===== Data under study

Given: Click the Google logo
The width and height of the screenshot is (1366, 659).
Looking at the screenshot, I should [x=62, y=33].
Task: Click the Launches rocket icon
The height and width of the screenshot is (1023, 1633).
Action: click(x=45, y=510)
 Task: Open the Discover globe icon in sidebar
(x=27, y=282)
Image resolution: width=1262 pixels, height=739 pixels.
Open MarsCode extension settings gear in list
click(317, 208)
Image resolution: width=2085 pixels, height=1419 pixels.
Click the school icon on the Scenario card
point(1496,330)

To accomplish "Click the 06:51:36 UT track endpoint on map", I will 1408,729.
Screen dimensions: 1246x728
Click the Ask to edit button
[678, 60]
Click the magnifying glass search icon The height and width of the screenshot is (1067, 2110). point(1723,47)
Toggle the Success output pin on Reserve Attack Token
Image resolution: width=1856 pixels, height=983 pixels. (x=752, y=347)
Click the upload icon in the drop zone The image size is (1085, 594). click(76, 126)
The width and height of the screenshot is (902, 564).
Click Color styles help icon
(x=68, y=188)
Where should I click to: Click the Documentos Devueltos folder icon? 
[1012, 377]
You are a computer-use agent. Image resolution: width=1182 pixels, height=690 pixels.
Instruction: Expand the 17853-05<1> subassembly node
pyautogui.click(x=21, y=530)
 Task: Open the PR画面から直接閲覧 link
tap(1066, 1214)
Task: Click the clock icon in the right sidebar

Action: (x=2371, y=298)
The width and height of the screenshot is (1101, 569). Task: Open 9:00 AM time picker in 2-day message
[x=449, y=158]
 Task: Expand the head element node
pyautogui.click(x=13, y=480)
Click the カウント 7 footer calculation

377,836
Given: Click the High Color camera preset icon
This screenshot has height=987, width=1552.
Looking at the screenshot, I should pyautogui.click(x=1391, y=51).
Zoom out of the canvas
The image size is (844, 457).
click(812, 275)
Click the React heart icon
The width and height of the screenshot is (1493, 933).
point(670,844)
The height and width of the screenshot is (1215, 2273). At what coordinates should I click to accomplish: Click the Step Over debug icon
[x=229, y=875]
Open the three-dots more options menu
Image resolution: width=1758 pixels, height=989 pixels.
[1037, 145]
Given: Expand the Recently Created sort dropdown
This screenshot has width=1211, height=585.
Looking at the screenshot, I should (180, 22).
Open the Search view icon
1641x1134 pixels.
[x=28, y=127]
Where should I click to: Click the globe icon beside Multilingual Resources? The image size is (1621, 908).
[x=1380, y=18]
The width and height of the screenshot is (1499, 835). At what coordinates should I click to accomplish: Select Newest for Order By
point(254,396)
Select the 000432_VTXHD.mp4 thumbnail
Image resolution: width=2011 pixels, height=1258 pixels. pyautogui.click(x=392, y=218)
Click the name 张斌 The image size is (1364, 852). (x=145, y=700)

==========

_Your objective_
Print every entry exactly as it appears.

_Your solution_
Given: Click the Google logo
The width and height of the screenshot is (1366, 659).
Looking at the screenshot, I should [x=62, y=33].
Task: Click the Launches rocket icon
The height and width of the screenshot is (1023, 1633).
Action: click(x=45, y=510)
 Task: Open the Discover globe icon in sidebar
(x=27, y=282)
Image resolution: width=1262 pixels, height=739 pixels.
Open MarsCode extension settings gear in list
click(317, 208)
Image resolution: width=2085 pixels, height=1419 pixels.
Click the school icon on the Scenario card
point(1496,330)

To accomplish "Click the 06:51:36 UT track endpoint on map", I will 1408,729.
Screen dimensions: 1246x728
Click the Ask to edit button
[678, 60]
Click the magnifying glass search icon The height and width of the screenshot is (1067, 2110). point(1723,47)
Toggle the Success output pin on Reserve Attack Token
Image resolution: width=1856 pixels, height=983 pixels. (x=752, y=347)
Click the upload icon in the drop zone The image size is (1085, 594). click(76, 126)
The width and height of the screenshot is (902, 564).
Click Color styles help icon
(x=68, y=188)
Where should I click to: Click the Documentos Devueltos folder icon? 
[1012, 377]
You are a computer-use agent. Image resolution: width=1182 pixels, height=690 pixels.
Instruction: Expand the 17853-05<1> subassembly node
pyautogui.click(x=21, y=530)
 Task: Open the PR画面から直接閲覧 link
tap(1066, 1214)
Task: Click the clock icon in the right sidebar

Action: (x=2371, y=298)
The width and height of the screenshot is (1101, 569). Task: Open 9:00 AM time picker in 2-day message
[x=449, y=158]
 Task: Expand the head element node
pyautogui.click(x=13, y=480)
Click the カウント 7 footer calculation

377,836
Given: Click the High Color camera preset icon
This screenshot has height=987, width=1552.
Looking at the screenshot, I should pyautogui.click(x=1391, y=51).
Zoom out of the canvas
The image size is (844, 457).
click(812, 275)
Click the React heart icon
The width and height of the screenshot is (1493, 933).
point(670,844)
The height and width of the screenshot is (1215, 2273). At what coordinates should I click to accomplish: Click the Step Over debug icon
[x=229, y=875]
Open the three-dots more options menu
Image resolution: width=1758 pixels, height=989 pixels.
[1037, 145]
Given: Expand the Recently Created sort dropdown
This screenshot has width=1211, height=585.
Looking at the screenshot, I should (180, 22).
Open the Search view icon
1641x1134 pixels.
[x=28, y=127]
Where should I click to: Click the globe icon beside Multilingual Resources? The image size is (1621, 908).
[x=1380, y=18]
The width and height of the screenshot is (1499, 835). At what coordinates should I click to accomplish: Select Newest for Order By
point(254,396)
Select the 000432_VTXHD.mp4 thumbnail
Image resolution: width=2011 pixels, height=1258 pixels. pyautogui.click(x=392, y=218)
Click the name 张斌 The image size is (1364, 852). (x=145, y=700)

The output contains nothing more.